Jamie Spence, a 2014 Global Gap Year and Barnstable High School alumna, now studies at Fordham University. Here she discusses why transitioning to college was easy after her gap year, dealing with the inner-conflict that she felt while working in communities abroad, and what she has to reconcile before traveling abroad again.
How would you describe your transition to college after your gap year?
My transition to college after TBB was one of the best parts of my post-gap year experience. When I initially arrived home I felt lost. Going home made me feel as if I had taken myself and my entire year and thrown it all up in the air. I had spun around, changed, learned about the world, and came into a new sense of myself. But, I landed back down in the same exact place that I started with myself feeling completely different but my surroundings being exactly the same. I craved excitement and stimulation but found a lack of it in my life at home, so going to college provided that necessary opportunity for me to continue my exploration of both myself and my world.
Why did you take a gap year and did it make a difference in college?

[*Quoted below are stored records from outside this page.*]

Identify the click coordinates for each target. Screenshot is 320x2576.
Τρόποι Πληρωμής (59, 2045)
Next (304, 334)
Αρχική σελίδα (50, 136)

I decided to take a gap year after a two-week service trip to Zambia in the summer between my junior and senior year of high school. I’d never even heard of such an option before that trip, and had always expected myself to transition straight into college from high school graduation. When I took my trip to Zambia (as cliché as it sounds) my eyes were opened. I promised myself upon leaving that I’d be back to Africa, and within a year I was boarding a TBB flight to Plettenberg Bay, South Africa. I thought, back then, that I wanted to do a gap year to learn more about the world and help other people, but now I see just how much more necessary this gap year was than I had ever anticipated. What I really did on TBB was learn about fundamental parts of myself that I had always been silencing, and I learned how to listen to them. The insight about myself that I have from my gap year has helped me in so many different areas of college life. I see myself now as a much more driven and academically motivated student. I know what I want to study, and I have the initiative to create opportunities for myself that I never would have had I not gained the confidence that TBB helped foster.
Were there times you felt conflicted about the work you were doing?
I think that there is an inherent sense of conflict that arises as you journey down a process of becoming more intentional and conscientious in your actions. For me (and I’m sure for many of my peers) there developed a persistent voice in my head constantly questioning the impacts of my actions, and whether I may actually have been doing more harm than good. In India while we were attempting to teach English to native Hindi speaking children, there arose many ethical questions about whether what I was doing was actually beneficial. I developed close relationships with some of my students over the course of my stay, and unfortunately did not possess the necessary Hindi skills to express my gratitude and love for them when I was eventually forced to leave. It left me with such a sense of guilt that I had acted as an imposter in their lives, inserted myself into their communities and become emotionally attached to them, only to leave them with no adequate explanation as for why. Coming to terms with this was a long process of accepting that I was there to learn not to change their situation, and reveling in the gratitude I felt for having the chance to know my students.
You had a lot of opportunities to take trips independently. Did you find them valuable?
I found Independent Student Travel to be so liberating. It was a great opportunity to be responsible for every facet of travel, lodging, and activities, and being trusted with that level of responsibility gave me such a sense of empowerment. One of my favorite IST experiences was in South Africa when a group of six of my friends and I visited Cape Town. We stayed at a backpackers called the Penthouse on Long Street, and it was absolutely incredible. Having the experience of staying in an international hostel with people from all over the globe who were doing similar things as me was such a unique experience. My friends and I became close with a group of Australian travelers who gave us helpful tips on what to check out in Cape Town and we swapped stories about our international experiences. I loved the experience of interacting with other young people of so many different nationalities all in one same place. There is something to be said for making connections with people in countries that neither of you call home.
Have you traveled abroad since your gap year?
I have not had the opportunity to travel abroad since my trip. However, I’m not sure I’m prepared to yet. Coming home from such an amazing trip where we debunked so many of our own personal assumptions left me questioning what it truly meant to be a citizen of the United States. I have felt increasingly critical of my own native country as I’ve realized their not-so-stellar international reputation. I recognize that this skepticism of the US (even though it can sometimes be useful) was not the intention of TBB nor something I should have taken away from the program, and I hope that in the pursuit of answering the question of what it means for me to be a citizen of the United States that I can then redevelop my identity as an American to benefit my international impact. Before I am ready to do any further international exploration I would like to first do some travel within my own country’s borders and reimagine a new relationship with the U.S. So, no, I have not traveled abroad since my gap year, but hopefully you’ll catch me on the West Coast soon enough. I’ve never been, and I’m dying to see what it’s about!